LendingClub plans to pay 75% of the purchase price in cash — by tapping into its stockpile of cash on hand — and the remaining 25% in stock. The company said that it will also spend approximately $20 million on advisory and transaction-related costs, plus $50.2 million as part of an agreement with its largest shareholder that will enable compliance with federal banking ownership regulations.

In the first three hours after the deal’s announcement, shares in LendingClub fell by 2.8% in after-hours trading.

The Silicon Valley lender, which specializes in consumer installment loans, said that it expects to derive a wide range of benefits from the acquisition.

The company noted, for instance, that it will no longer have to share its revenue with a partner bank. LendingClub, which has long partnered with Utah-based WebBank so that it can offer loans across the country without getting licensed in each state, estimated that it will save approximately $25 million annually by jettisoning the partnership model.

LendingClub also said Tuesday that adding deposits as a low-cost, stable source of funding will enhance the company’s resiliency over the economic cycle and allow the firm to reduce its use of higher-cost funding sources. The company estimated that its weighted average cost of funds will fall from 4% to 1.8% for an annual savings of roughly $15 million.

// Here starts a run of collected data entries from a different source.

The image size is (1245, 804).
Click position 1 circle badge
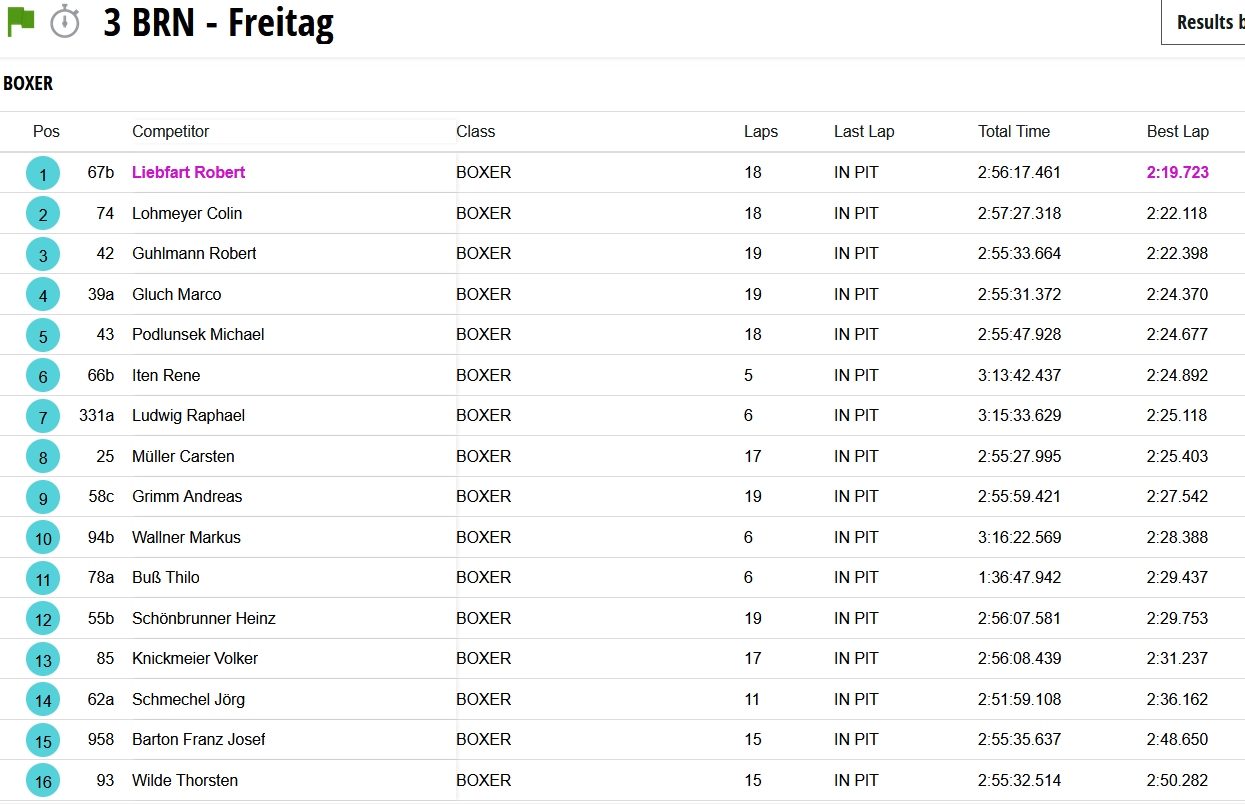[43, 174]
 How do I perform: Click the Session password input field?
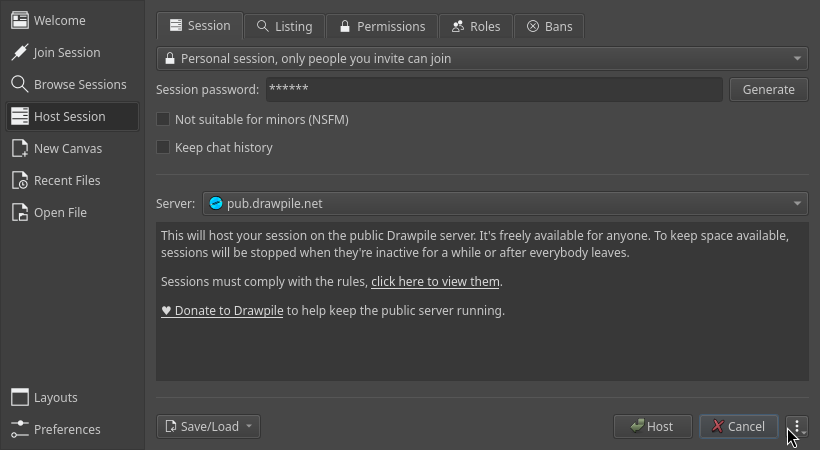pyautogui.click(x=494, y=89)
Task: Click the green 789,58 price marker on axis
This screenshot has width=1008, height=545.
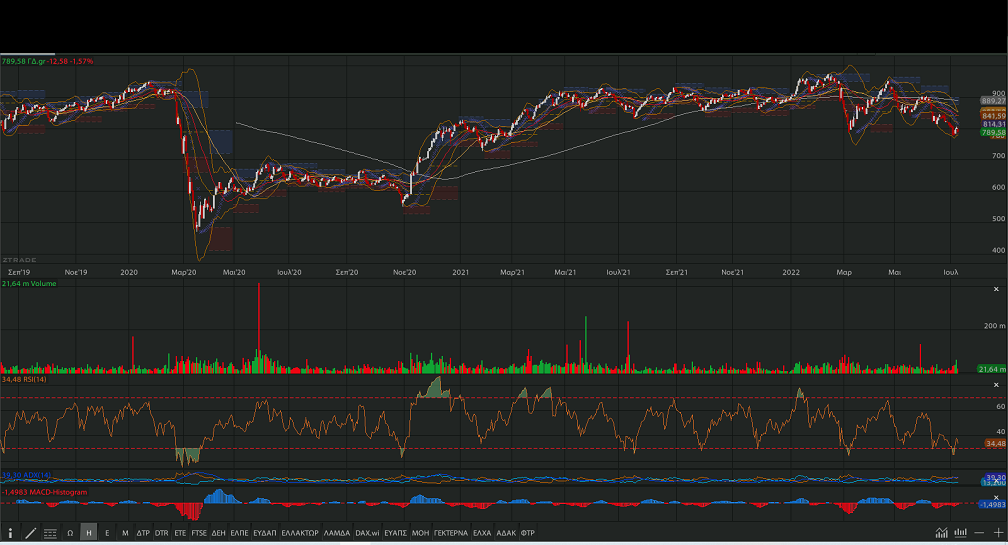Action: point(993,132)
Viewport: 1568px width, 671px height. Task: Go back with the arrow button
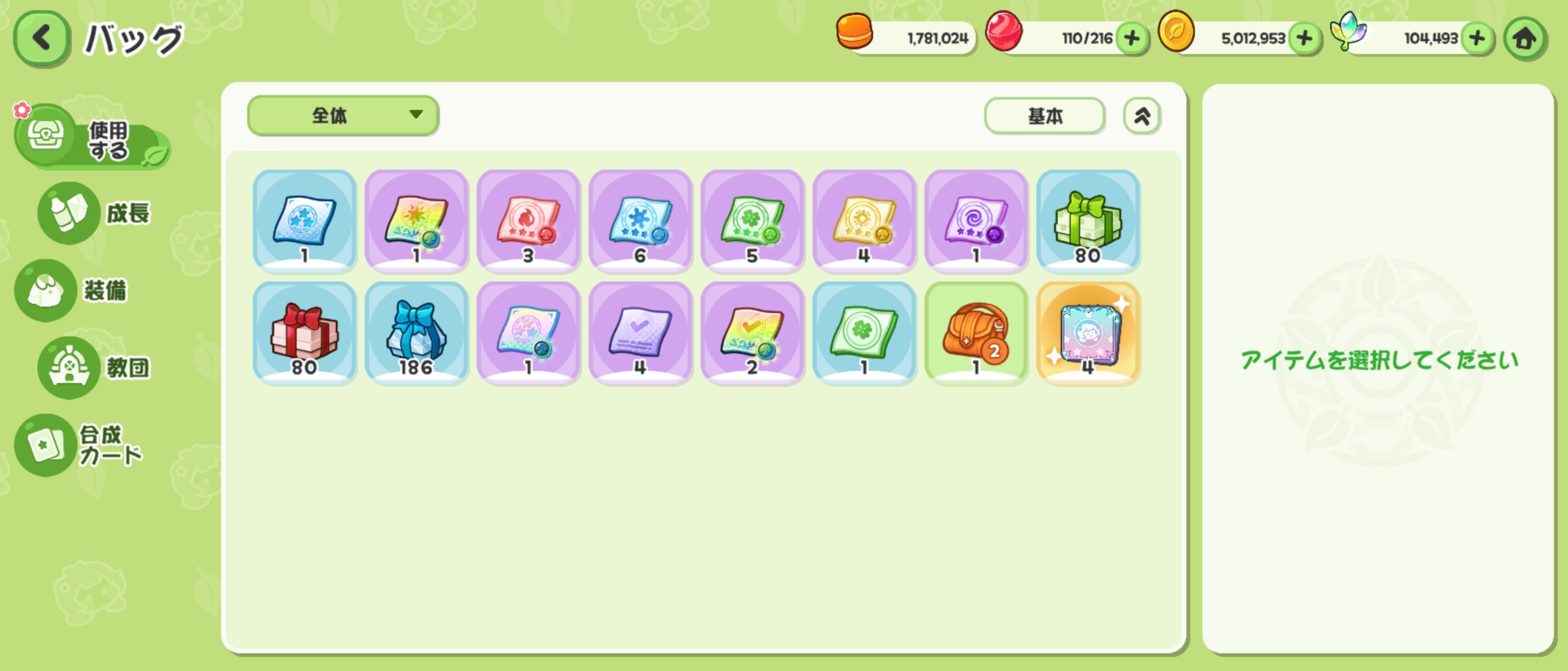[x=41, y=39]
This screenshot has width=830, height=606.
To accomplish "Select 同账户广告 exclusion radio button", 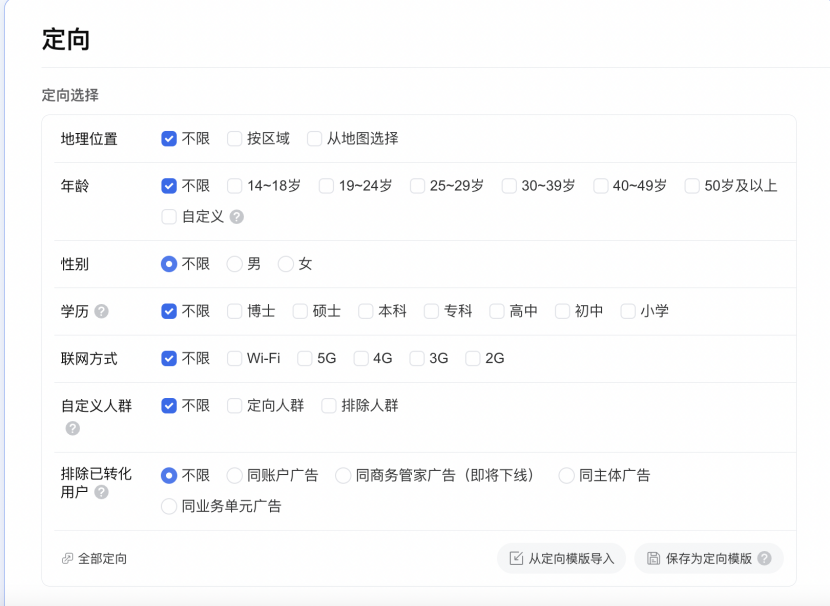I will pyautogui.click(x=235, y=475).
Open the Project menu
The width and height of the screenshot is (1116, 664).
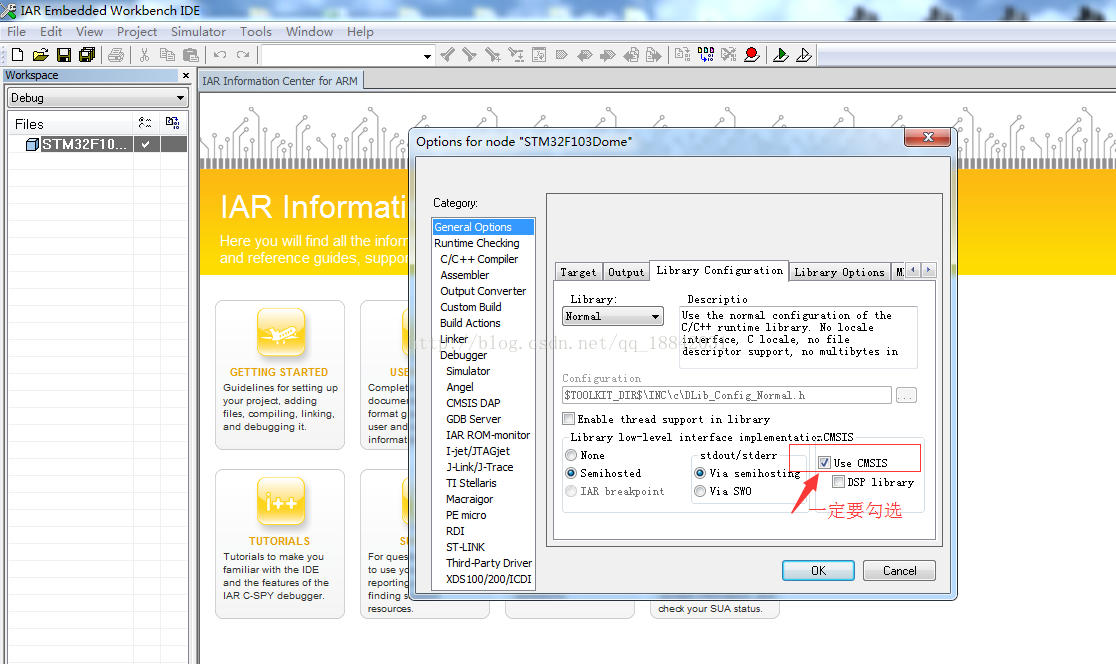tap(137, 31)
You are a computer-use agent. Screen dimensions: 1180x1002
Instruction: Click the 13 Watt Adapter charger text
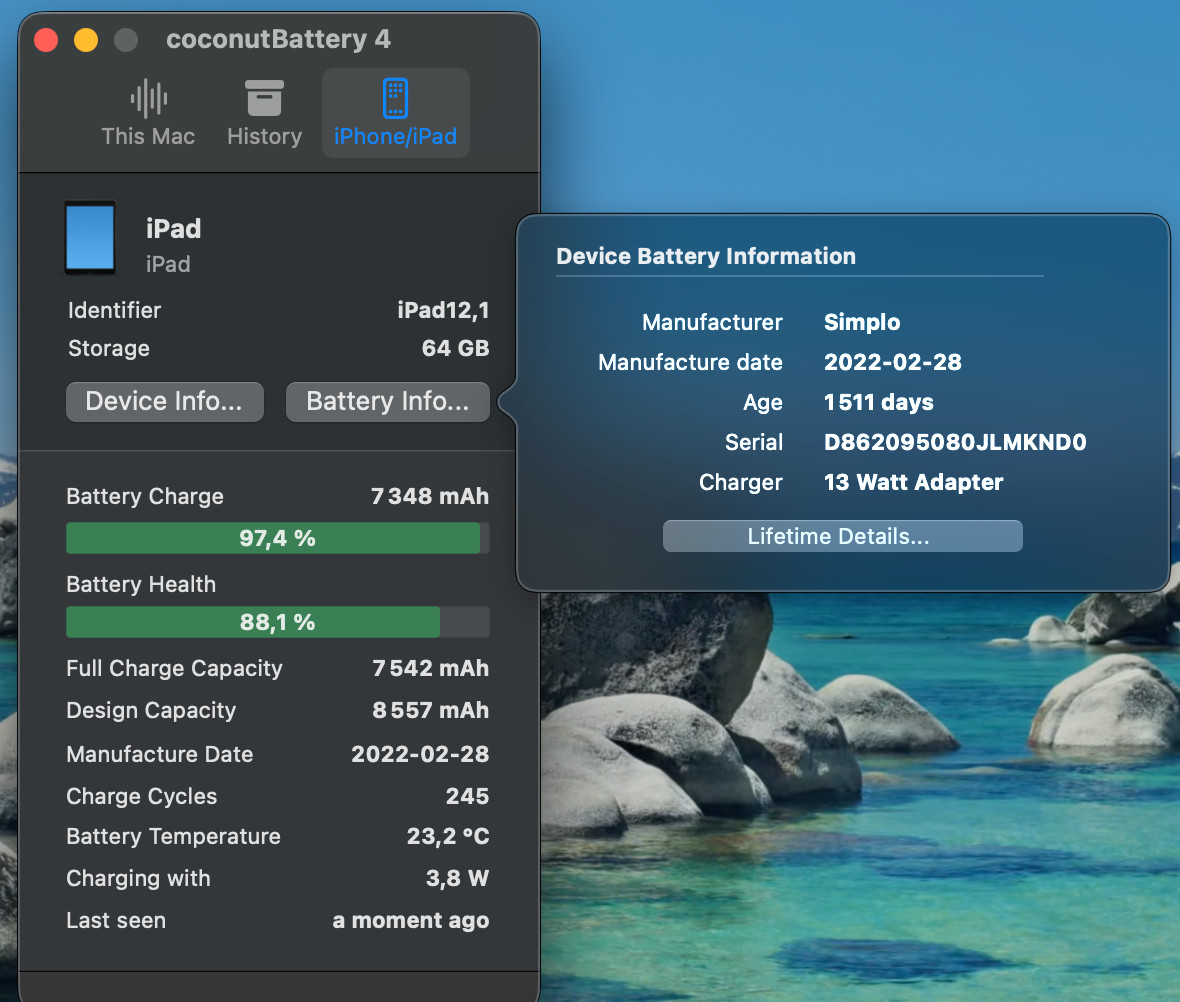click(913, 482)
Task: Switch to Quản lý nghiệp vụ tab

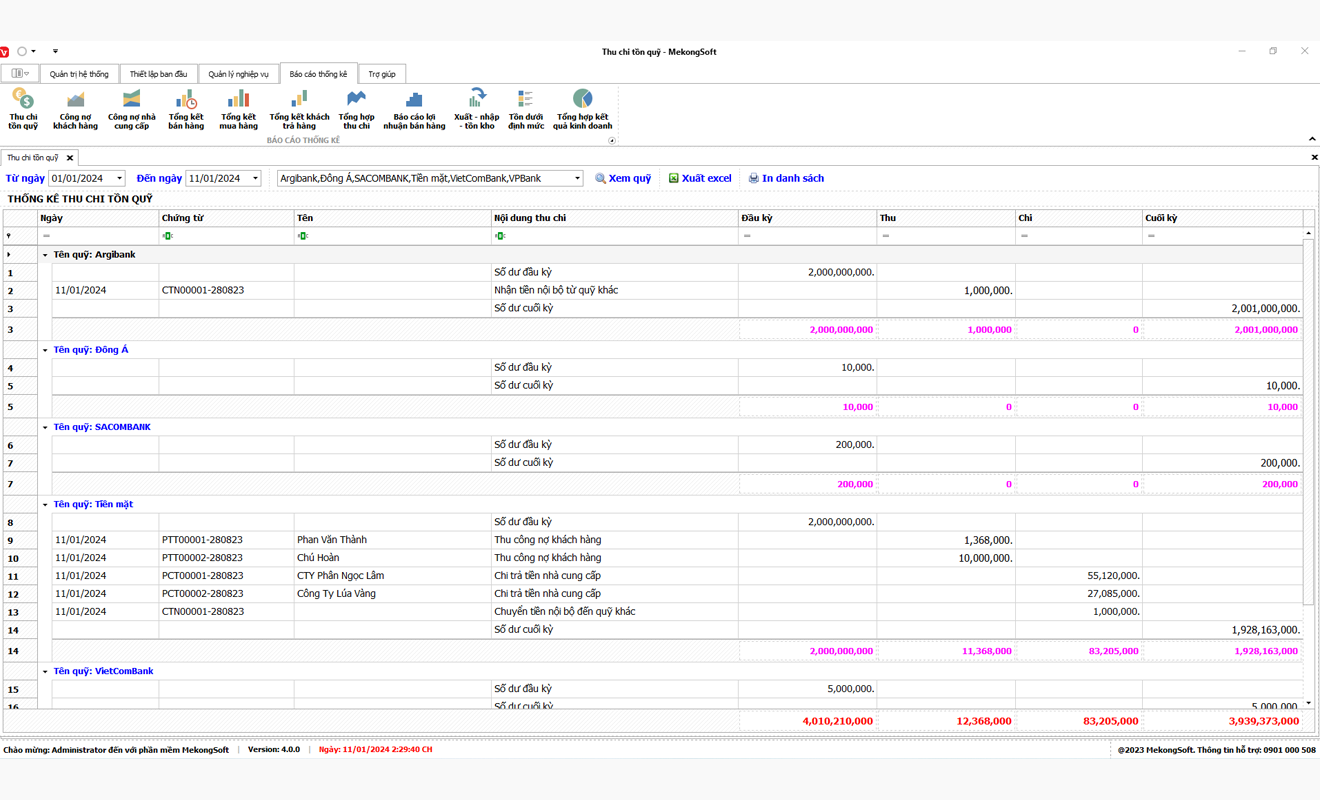Action: coord(238,74)
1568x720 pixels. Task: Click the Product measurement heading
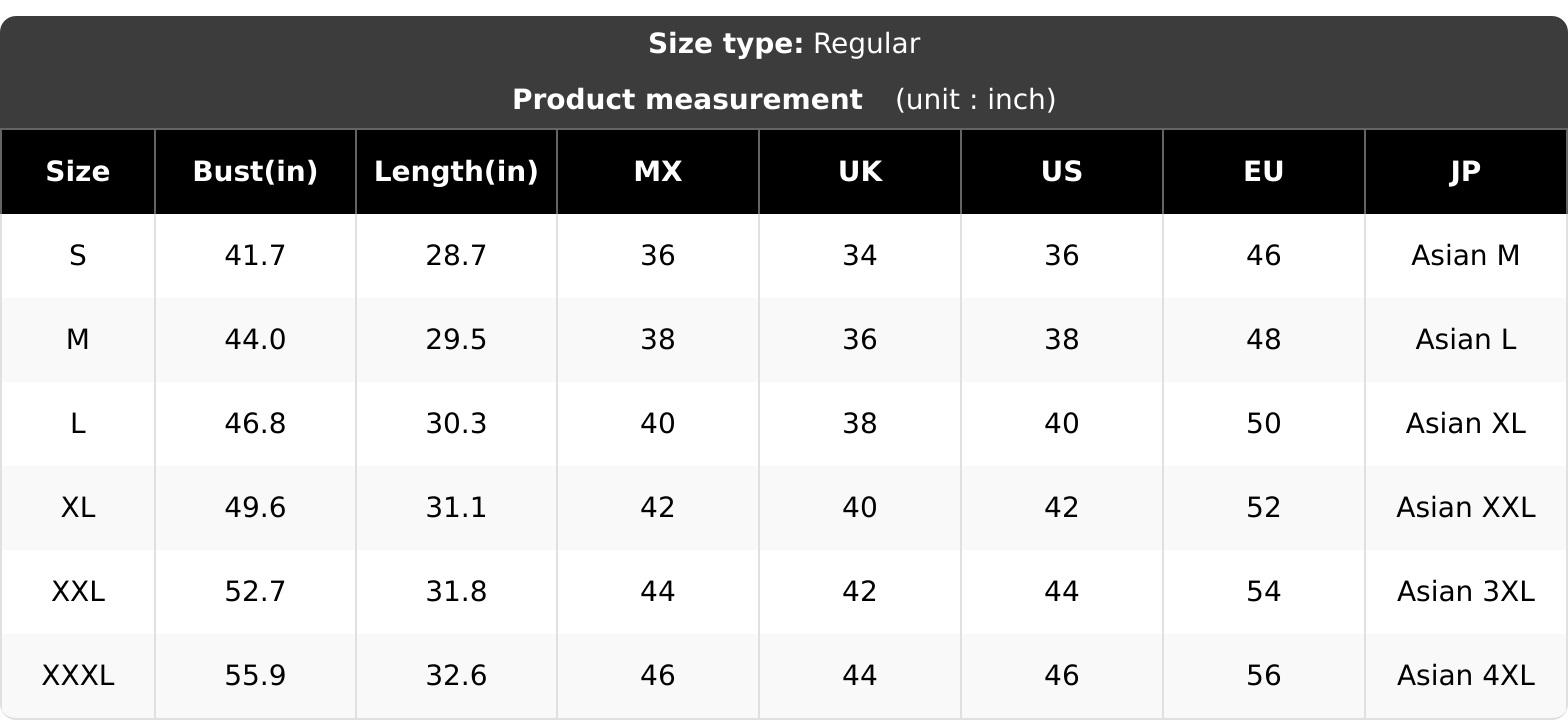click(687, 100)
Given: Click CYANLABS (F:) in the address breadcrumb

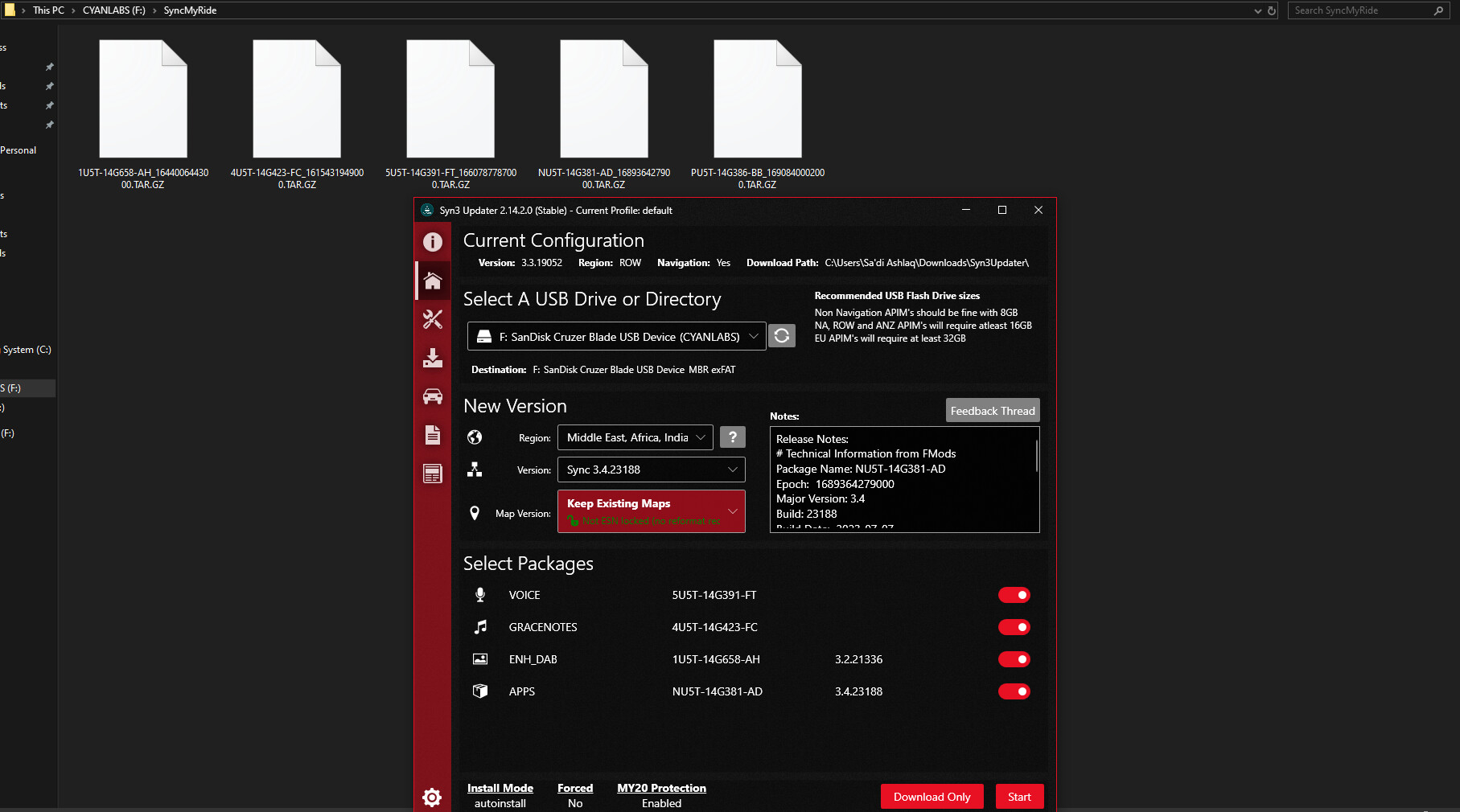Looking at the screenshot, I should (x=113, y=10).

In addition, LendingClub said that it will be able to sell more products to its customers and attract new customers as result of the combination. And the fintech stated that it will achieve regulatory clarity because it will have a direct relationship with its primary regulator.

LendingClub made clear that it does not plan to abandon the marketplace lending model that it pioneered, though it does plan to hold more loans on its own balance sheet.

Under LendingClub’s current approach, the company derives most of its revenue from transaction fees while matching potential borrowers with loan investors, including both individual savers and financial institutions.

The company said in a presentation Tuesday it now derives only
about 11% of its revenue from net interest income, and that the figure might rise to around 30% following the Radius acquisition.

LendingClub said that it expects the transaction to close in the next 12 to 15 months, and that it anticipates the combined entity will be substantially accretive with a cash payback of the purchase price premium and all costs in two years.

Radius President and CEO Mike Butler said he looks forward to leveraging the strengths of both companies’ employees.

“This is a perfect marriage, with LendingClub bringing the leading digital asset generation platform, and Radius contributing a leading online deposit gathering platform, to position the combined company for long-term success,” Butler said in the press release.